_Study material_
--- START ---

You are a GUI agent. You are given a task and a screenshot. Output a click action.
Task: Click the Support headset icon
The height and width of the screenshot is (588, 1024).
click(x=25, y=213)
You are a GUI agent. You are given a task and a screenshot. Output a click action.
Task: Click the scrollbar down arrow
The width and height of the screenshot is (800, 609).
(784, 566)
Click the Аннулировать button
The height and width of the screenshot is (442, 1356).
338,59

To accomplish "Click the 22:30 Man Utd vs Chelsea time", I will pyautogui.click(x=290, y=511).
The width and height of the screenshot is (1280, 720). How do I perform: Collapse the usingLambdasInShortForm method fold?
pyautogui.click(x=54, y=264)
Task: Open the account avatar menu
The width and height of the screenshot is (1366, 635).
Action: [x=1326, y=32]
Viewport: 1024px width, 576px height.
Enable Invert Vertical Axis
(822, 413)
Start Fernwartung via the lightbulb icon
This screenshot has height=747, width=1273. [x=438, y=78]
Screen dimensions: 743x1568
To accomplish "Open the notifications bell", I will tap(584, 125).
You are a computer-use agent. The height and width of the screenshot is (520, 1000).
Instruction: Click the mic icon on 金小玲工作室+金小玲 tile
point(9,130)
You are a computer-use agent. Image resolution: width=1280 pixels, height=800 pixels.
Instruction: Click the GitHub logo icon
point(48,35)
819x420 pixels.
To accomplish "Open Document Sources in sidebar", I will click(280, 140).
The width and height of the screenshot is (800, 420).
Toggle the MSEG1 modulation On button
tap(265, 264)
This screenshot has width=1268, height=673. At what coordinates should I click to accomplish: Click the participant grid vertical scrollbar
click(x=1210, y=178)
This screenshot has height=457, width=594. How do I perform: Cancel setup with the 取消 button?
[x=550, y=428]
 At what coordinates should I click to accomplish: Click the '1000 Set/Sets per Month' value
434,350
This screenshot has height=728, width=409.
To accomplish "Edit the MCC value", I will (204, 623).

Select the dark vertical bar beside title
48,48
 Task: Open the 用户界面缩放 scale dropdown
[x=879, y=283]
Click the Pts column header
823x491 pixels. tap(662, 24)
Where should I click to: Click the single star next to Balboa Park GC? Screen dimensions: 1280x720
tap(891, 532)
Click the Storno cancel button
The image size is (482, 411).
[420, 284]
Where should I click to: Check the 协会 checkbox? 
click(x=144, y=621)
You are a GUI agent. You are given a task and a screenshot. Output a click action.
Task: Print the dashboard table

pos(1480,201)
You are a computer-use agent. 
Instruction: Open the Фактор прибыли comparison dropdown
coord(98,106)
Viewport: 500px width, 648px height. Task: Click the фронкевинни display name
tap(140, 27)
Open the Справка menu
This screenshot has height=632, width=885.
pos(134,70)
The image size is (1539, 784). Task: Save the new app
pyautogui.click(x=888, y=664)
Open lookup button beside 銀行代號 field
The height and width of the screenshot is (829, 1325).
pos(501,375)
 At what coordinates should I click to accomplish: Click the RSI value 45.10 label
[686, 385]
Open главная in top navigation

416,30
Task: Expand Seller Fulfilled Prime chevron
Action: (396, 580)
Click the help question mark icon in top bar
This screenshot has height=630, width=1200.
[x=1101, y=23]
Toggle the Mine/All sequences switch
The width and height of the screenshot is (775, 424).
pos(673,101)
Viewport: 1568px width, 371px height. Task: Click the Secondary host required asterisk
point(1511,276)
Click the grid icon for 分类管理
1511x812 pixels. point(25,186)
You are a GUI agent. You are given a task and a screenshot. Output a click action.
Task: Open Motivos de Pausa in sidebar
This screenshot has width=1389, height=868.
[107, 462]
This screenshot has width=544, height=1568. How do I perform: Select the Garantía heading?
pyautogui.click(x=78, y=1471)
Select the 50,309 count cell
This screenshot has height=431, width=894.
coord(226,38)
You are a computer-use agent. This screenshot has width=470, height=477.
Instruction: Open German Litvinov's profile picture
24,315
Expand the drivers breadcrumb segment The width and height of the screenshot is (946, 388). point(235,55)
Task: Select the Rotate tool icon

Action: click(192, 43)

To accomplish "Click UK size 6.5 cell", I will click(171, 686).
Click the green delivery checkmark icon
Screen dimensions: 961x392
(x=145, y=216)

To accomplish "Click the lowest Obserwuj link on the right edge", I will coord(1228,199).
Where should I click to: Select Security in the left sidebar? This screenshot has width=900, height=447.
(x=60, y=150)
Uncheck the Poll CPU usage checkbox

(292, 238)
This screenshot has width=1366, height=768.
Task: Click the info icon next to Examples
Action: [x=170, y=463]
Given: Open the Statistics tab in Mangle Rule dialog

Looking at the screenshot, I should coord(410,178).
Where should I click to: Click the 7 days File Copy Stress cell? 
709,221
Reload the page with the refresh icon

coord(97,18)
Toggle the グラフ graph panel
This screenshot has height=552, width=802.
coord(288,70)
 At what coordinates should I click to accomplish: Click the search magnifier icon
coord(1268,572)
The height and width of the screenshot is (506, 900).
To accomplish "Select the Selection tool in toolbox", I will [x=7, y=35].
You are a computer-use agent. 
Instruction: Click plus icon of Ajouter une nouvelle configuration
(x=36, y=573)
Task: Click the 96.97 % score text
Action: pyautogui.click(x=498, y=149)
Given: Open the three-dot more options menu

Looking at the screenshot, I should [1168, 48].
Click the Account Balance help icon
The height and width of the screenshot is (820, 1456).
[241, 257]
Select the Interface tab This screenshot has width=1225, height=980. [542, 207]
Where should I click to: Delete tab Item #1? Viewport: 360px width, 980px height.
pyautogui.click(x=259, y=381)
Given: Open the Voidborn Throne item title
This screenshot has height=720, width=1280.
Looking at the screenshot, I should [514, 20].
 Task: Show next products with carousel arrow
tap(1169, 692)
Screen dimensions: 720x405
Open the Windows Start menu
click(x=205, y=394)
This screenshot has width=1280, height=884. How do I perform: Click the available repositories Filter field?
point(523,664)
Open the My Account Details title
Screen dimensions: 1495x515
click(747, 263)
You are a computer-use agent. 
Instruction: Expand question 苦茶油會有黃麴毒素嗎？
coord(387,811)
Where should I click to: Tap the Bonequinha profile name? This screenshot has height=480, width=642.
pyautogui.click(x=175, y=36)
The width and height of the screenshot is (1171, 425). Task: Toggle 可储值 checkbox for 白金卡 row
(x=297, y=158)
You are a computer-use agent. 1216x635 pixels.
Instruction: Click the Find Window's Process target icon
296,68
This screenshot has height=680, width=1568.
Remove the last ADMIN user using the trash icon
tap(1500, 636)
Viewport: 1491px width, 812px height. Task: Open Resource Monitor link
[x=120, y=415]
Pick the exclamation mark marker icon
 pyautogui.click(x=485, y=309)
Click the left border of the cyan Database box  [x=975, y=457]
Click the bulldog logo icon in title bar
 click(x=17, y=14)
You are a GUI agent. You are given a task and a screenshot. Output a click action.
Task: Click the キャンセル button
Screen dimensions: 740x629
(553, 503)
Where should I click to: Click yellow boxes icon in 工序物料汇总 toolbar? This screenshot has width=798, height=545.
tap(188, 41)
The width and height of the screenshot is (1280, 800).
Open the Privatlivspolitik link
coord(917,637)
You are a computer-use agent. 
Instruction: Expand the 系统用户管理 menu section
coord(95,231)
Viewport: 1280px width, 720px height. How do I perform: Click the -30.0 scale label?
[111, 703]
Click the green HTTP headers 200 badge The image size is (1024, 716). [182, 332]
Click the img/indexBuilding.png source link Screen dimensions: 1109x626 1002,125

--- END ---

_Your goal_
Write out the material above exactly, please, from its first line up to and including the line where "Task: Open the account avatar menu" appears, and stop there.

_Exercise result_
You are a GUI agent. You are given a task and a screenshot. Output a click action.
Task: Click the Support headset icon
The height and width of the screenshot is (588, 1024).
click(x=25, y=213)
You are a GUI agent. You are given a task and a screenshot. Output a click action.
Task: Click the scrollbar down arrow
The width and height of the screenshot is (800, 609).
(784, 566)
Click the Аннулировать button
The height and width of the screenshot is (442, 1356).
338,59

To accomplish "Click the 22:30 Man Utd vs Chelsea time", I will pyautogui.click(x=290, y=511).
The width and height of the screenshot is (1280, 720). How do I perform: Collapse the usingLambdasInShortForm method fold?
pyautogui.click(x=54, y=264)
Task: Open the account avatar menu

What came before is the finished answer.